If any of you lacks wisdom, let him ask God, who gives generously to all without reproach, and it will be given him. But let him ask in faith, with no doubting, for the one who doubts is like a wave of the sea that is driven and tossed by the wind. For that person must not suppose that he will receive anything from the Lord; he is a double-minded man, unstable in all his ways. (James 1:5-8 ESV)
This wisdom is the understanding and practical skill that we must have in order to live life for God’s glory alone. This is not intellectual knowledge, which is Human Reason. Instead, it is contained in the pure and peaceable absolutes of God’s will which is revealed in the Word God. Again, we see another element in becoming Spirit-filled. This is why the Spirit-filled believer is so strange to those who aren’t. They do not seek their own. They seek God’s glory alone. The Greek word that is translated as “hypocrite” throughout the New Testament means one who does all things for self even when they appear to be serving God.
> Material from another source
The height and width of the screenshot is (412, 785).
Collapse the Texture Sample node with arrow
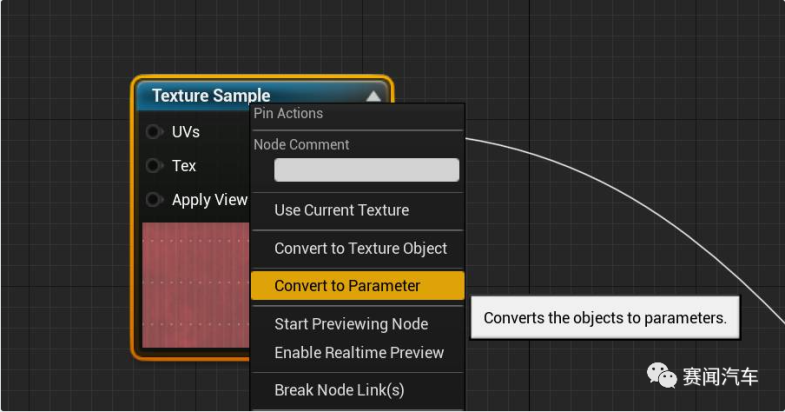click(x=373, y=96)
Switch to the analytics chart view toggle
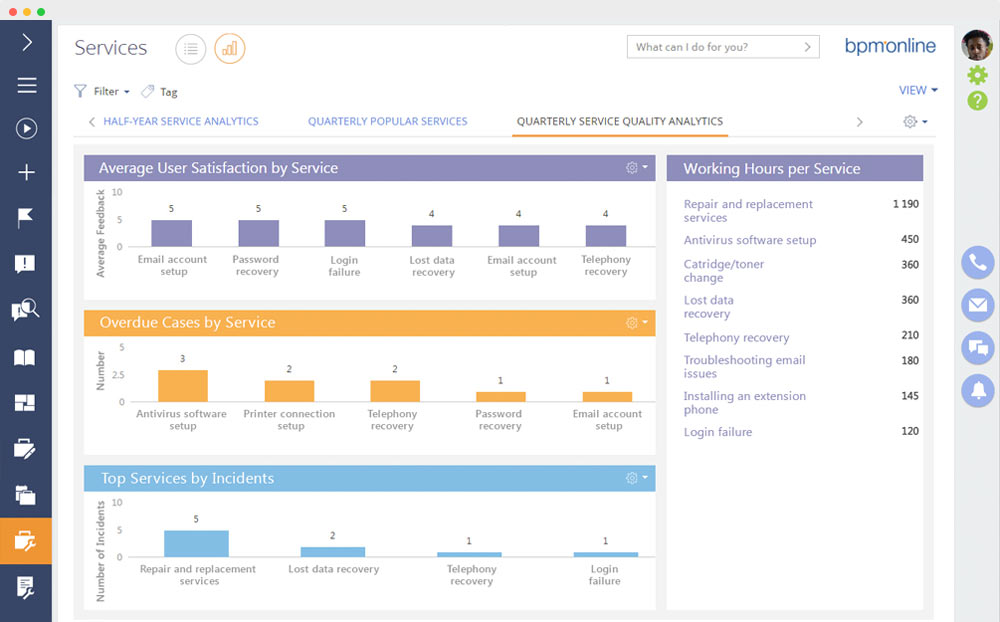The height and width of the screenshot is (622, 1000). (229, 48)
The Spirit-filled believer can fight the good fight, be demeaned, falsely accused, and abused without cause and not retaliate because he or she is not fighting the fight for self. Instead, he or she is obedient and seeks God’s glory alone.
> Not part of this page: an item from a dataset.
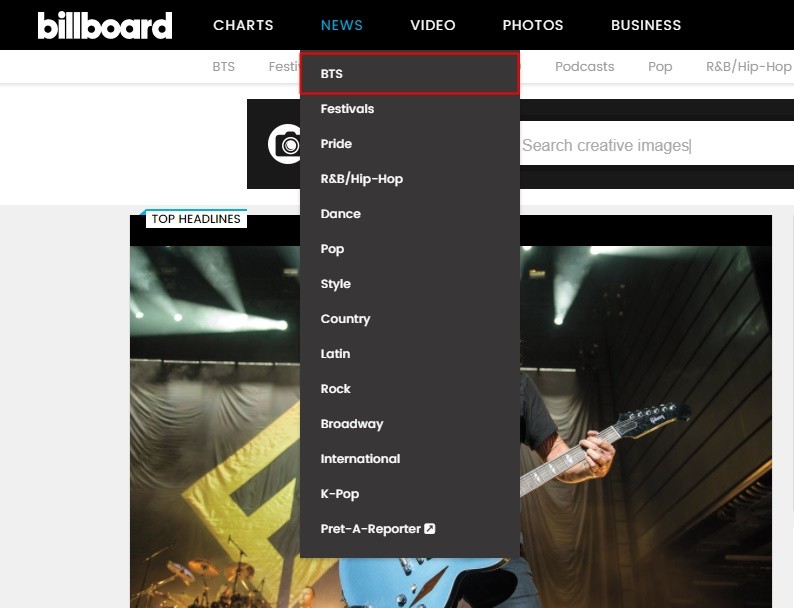Screen dimensions: 794x608
Task: Select the Dance menu entry
Action: (x=410, y=214)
Prayer is essential in this. We must ask God for this wisdom. We must ask Him to assist us in becoming Spirit-filled. We are commanded to be so, but we must have help so we must pray and ask in faith, without doubting. This is referring to a purity of heart. The divided heart doubts God while the whole heart (complete, mature) can ask without doubt. Think of when you are being convicted to step out on faith in obedience to do something that will expose you to the ridicule and rejection of the apostate, the atheist, or the pagan. If you have some inner struggle with sin in your heart then you have a hole in your armor that the enemy will use to discourage you. If this is true then it will be highly unlikely that you will make a decision to obey when you must trust God. It works the same way when we pray asking God for the things we need in order to obey Him. This is why we must live pure and holy lives that are in the process of being cleansed rather ones that are no longer shocked by sin.
The Spirit-filled believer is so because he or she has not stumbled and fallen while going through tests and trials. They have confessed their sins and repented of them. They are not conformed to this world. They have permeated their lives with the Word of God. They are drawing near unto God in prayer and fellowship as much as possible. They are asking God for wisdom with no doubt. Their hearts are becoming whole and mature. They are not like a wave of the sea driven and tossed by the wind. They are stable and walk joyfully as God answers their prayers and grows them in grace.
On the other hand, the flesh bound believer is so because he or she has stumbled and fallen while going through tests and trials. They have much unconfessed and hidden sins of which they never seem to be able to repent. Their lives are permeated by the world because they are conformed to it. The Word of God seems hard to understand, boring and convicting to them so they avoid it. They seldom pray and they have no joy.
What we must do is to move our walk from the latter as we walk according to the former. If we don’t do this, then we will be living within the curse of mediocrity instead of the blessing of being a Spirit-filled believer who walks in repentance with joy.